Methods: We prospectively enrolled 33 patients with chronic, degenerative, intermediate-grade (n = 12) or high-grade (n = 21) partial-thickness tears (11 articular, 10 bursal, 4 intrasubstance, and 8 hybrid) of the supraspinatus tendon in a multicenter study. Following arthroscopic subacromial decompression without repair, a bioinductive implant was attached over the bursal surface of the tendon. Clinical outcomes were assessed using American Shoulder and Elbow Surgeons and Constant-Murley scores preoperatively and at 3 and 12 months postoperatively. Magnetic resonance imaging was performed to assess postoperative tendon healing and thickness at the original tear site.

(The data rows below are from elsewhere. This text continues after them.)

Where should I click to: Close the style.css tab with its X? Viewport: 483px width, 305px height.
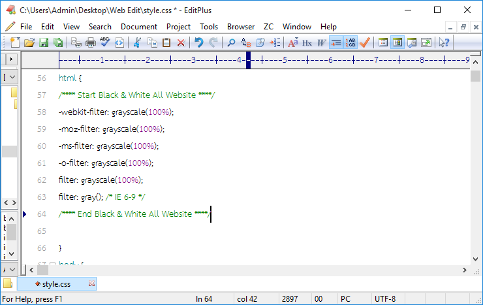point(91,283)
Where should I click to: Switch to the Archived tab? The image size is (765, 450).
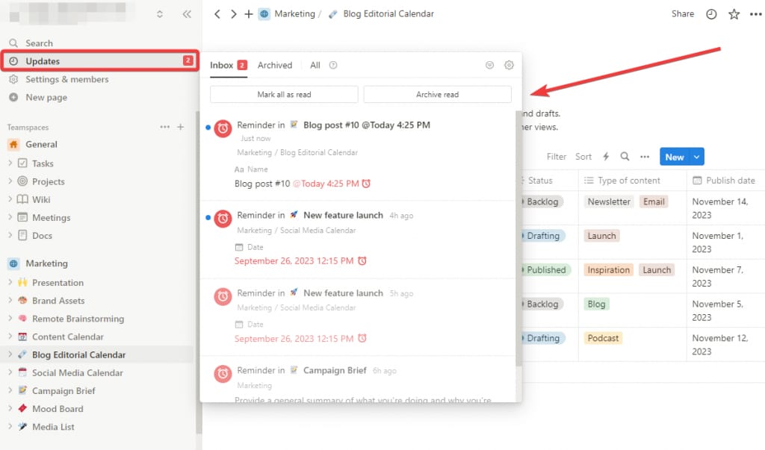pos(275,66)
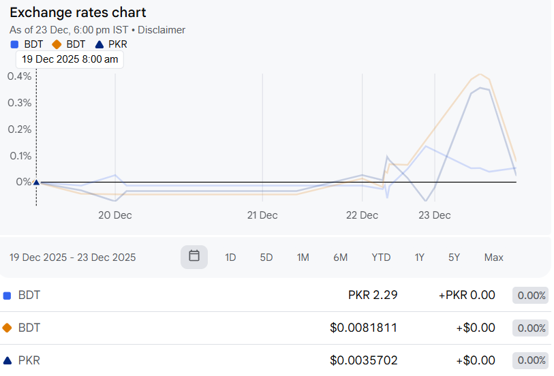554x376 pixels.
Task: Click blue square icon in PKR 2.29 row
Action: point(7,296)
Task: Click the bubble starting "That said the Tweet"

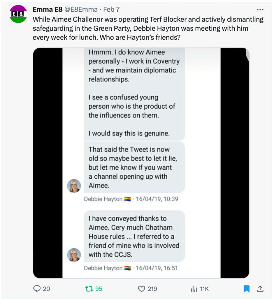Action: (x=134, y=167)
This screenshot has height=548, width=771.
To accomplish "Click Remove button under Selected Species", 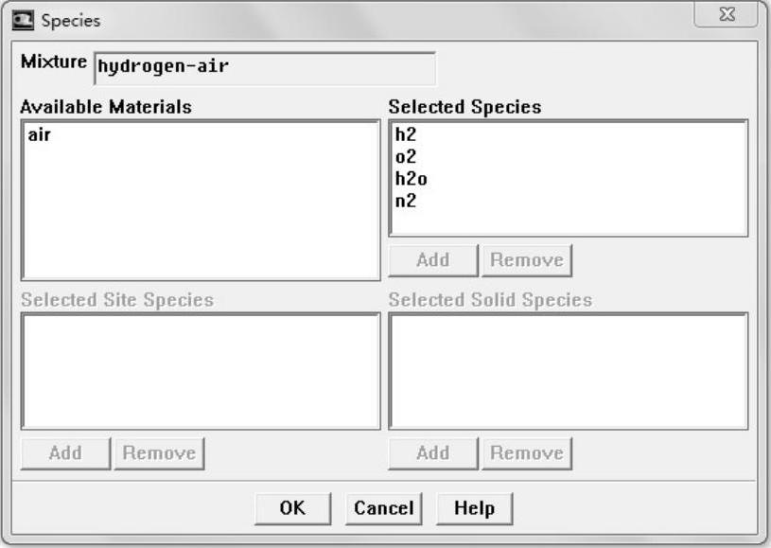I will [526, 259].
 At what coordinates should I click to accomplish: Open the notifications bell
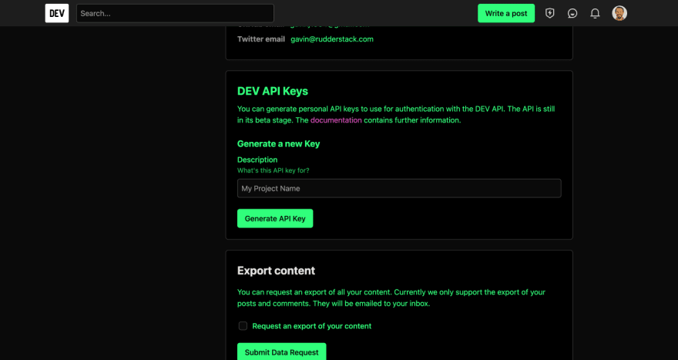(595, 13)
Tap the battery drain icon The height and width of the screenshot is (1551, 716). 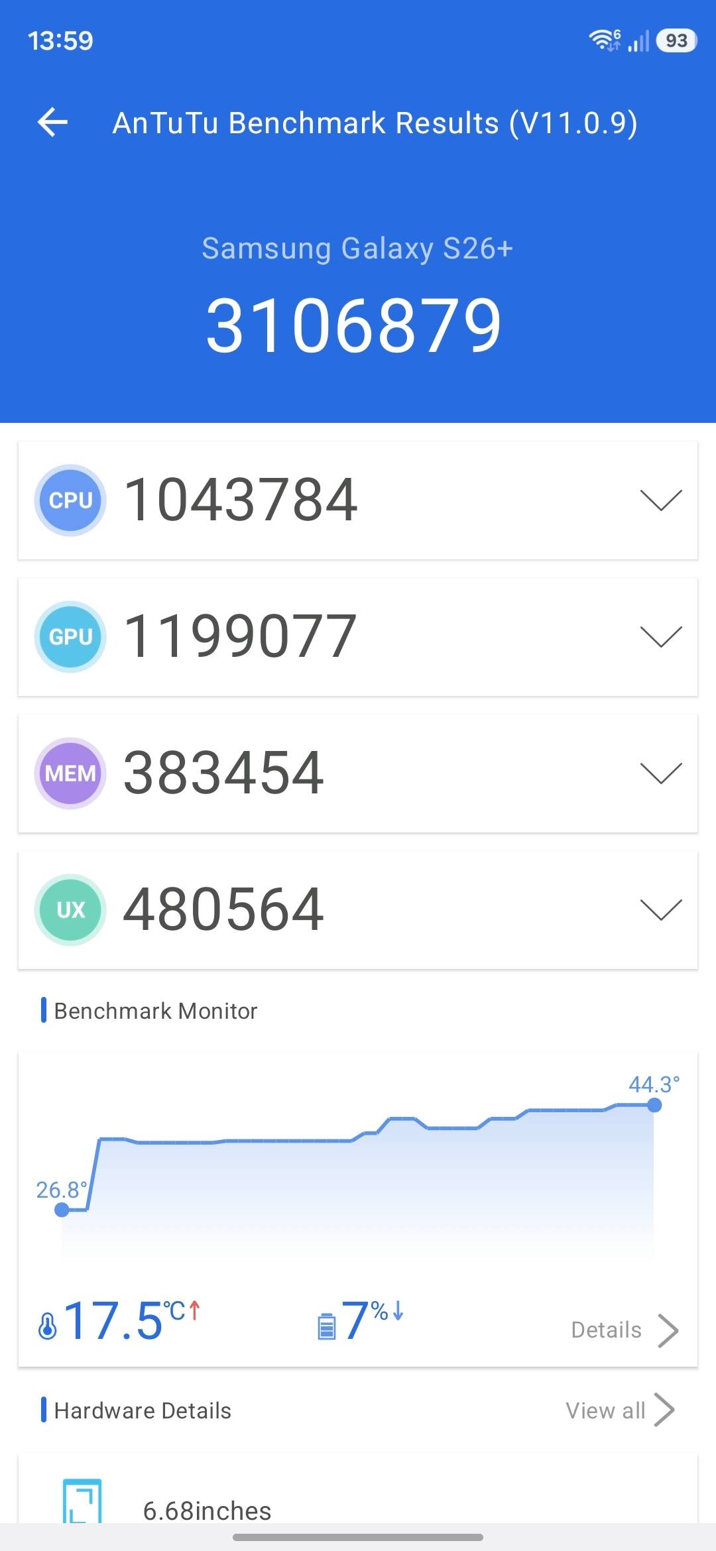tap(327, 1326)
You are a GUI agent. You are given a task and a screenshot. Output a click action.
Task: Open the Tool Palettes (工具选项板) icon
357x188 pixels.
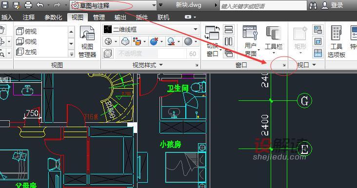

Results: At 1-year follow-up, clinical scores improved significantly (P <.0001) and the mean tendon thickness increased by 2.0 mm (P <.0001). Magnetic resonance imaging evidence of complete healing was found in 8 patients and a considerable reduction in defect size was shown in 23, whereas 1 lesion remained stable. In 1 noncompliant patient with a high-grade articular lesion, progression to a full-thickness tear occurred while shoveling snow 1 month after surgery. No serious adverse events related to the implant were reported.
Conclusions: Arthroscopic implantation of a bioinductive collagen scaffold is a safe and effective treatment for intermediate- to high-grade partial-thickness rotator cuff tears of the supraspinatus tendon.
Keywords: Arthroscopy; biological augmentation; collagen implant; magnetic resonance imaging; partial-thickness; rotator cuff tear; shoulder; tissue induction.